Problem details
In the records below, find the line containing "Task: Select the Deploy details tab" and the line containing "Click the 添加"; please repeat exactly the lines from one to the other, both included, and nothing more.

Dataset excerpts
◇ ◇ ◇ ◇ ◇
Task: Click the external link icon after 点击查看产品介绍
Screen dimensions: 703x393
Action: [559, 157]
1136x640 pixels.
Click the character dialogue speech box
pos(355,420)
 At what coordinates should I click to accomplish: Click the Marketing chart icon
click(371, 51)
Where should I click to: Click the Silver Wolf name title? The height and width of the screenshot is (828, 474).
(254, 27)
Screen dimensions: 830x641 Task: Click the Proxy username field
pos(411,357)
◇ ◇ ◇ ◇ ◇
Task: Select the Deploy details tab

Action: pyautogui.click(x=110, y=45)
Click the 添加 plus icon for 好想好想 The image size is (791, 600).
◇ ◇ ◇ ◇ ◇
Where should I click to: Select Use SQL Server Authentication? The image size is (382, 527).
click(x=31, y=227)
◇ ◇ ◇ ◇ ◇
Written reply
Task: Select the Deploy details tab

Action: pyautogui.click(x=110, y=45)
Click the 添加 plus icon for 好想好想 The image size is (791, 600).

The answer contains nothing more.